Estaban desnudos antes de llegar al dormitorio. Ella se echó de espaldas en la cama, alargando los brazos hacia él, repitiendo su nombre una y otra vez, oyendo cómo él decía el suyo, los dos hablando deprisa, febrilmente. «Te quiero, te echo de menos, te deseo.» La boca de Nick estaba en todas partes: su cuello, sus pechos, su vientre, sus muslos, y la de Jocasta en él, moviéndose por encima de él, frenética de deseo, un remolino de deseo creciendo y creciendo dentro de él, derritiéndose, ablandándose, endulzándose por él, gritando con el aumento de las sensaciones, sentada sobre él, montándolo, revolviéndose, guiándolo a través de un lugar oscuro y maravillosamente complejo, alcanzando la luz al final, sintiendo que crecía, se encogía, ascendía y se resistía, y entonces, sí, sí, ya está, la altura, la cima y ella estaba allí, gritando, aullando triunfal y entonces vio que él también llegaba y ella repitió, en círculos fabulosamente cálidos, fáciles, ensanchados, hasta que por fin se sumió en una paz profunda y dulce.
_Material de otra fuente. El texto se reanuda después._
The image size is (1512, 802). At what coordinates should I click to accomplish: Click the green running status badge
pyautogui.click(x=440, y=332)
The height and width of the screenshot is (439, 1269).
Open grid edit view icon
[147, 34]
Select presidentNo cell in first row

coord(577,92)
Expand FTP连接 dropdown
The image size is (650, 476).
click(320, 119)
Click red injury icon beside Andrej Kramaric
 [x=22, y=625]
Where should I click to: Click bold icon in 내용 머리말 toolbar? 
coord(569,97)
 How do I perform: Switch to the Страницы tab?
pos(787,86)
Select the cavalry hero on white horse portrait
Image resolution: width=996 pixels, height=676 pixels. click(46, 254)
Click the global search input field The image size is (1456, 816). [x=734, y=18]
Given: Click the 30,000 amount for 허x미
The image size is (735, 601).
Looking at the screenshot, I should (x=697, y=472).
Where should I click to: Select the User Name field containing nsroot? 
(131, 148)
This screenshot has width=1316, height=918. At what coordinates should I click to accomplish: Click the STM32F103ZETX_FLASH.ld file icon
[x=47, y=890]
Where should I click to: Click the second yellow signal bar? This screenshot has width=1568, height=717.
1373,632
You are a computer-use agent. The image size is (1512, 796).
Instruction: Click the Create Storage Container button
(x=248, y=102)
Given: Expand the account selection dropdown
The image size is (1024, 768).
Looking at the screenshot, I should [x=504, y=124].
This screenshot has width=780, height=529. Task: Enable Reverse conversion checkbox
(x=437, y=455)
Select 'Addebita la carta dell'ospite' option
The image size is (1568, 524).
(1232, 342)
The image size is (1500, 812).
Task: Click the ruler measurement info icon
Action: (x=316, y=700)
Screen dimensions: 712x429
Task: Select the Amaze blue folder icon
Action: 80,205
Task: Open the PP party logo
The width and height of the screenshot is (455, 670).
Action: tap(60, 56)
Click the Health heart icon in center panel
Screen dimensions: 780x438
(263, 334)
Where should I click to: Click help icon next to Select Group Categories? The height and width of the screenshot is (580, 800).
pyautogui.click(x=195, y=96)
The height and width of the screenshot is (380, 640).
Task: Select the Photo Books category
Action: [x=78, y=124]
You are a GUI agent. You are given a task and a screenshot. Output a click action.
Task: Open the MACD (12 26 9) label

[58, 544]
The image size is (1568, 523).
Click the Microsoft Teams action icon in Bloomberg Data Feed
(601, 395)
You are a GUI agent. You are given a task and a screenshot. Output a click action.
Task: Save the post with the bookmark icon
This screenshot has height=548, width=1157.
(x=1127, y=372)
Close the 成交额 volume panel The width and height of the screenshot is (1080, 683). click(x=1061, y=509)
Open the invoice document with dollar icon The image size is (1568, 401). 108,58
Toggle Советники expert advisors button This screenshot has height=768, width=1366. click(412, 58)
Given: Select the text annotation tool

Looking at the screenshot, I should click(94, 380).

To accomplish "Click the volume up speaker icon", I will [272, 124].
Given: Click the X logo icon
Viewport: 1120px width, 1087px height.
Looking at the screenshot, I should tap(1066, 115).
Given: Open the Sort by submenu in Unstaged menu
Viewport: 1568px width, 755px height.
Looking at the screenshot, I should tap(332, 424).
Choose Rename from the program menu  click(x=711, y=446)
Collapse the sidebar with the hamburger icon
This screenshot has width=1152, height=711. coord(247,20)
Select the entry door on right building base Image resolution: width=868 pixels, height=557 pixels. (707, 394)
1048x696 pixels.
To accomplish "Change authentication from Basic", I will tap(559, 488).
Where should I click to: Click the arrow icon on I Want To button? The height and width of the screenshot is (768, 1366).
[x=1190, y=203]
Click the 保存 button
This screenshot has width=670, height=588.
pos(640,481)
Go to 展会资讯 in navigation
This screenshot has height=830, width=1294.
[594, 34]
– ¿Ahora qué? -dijo él, y sus ojos marrones le sonreían y eran muy dulces y tiernos.

– Quién sabe -dijo ella, y se durmió sin más, feliz.

Clio finalmente le había hablado a Fergus de Josh. De Josh y de Kate, en realidad. Al acabar, él había dicho:

– Por supuesto. Qué lista eres. Era tan evidente. Lo hemos tenido delante de nuestras narices todo el tiempo.

– Tan evidente. Pero, Fergus, yo no sé qué hacer. No tengo ni idea. Haga lo que haga, será un lío para Josh.

– Yo no me preocuparía mucho por ese niño mimado de Josh.

– ¡Fergus, no digas eso! Será un niño mimado, pero es muy buen chico. Piensa en lo que representará para la pobre Beatrice. Su matrimonio ya se aguanta por los pelos.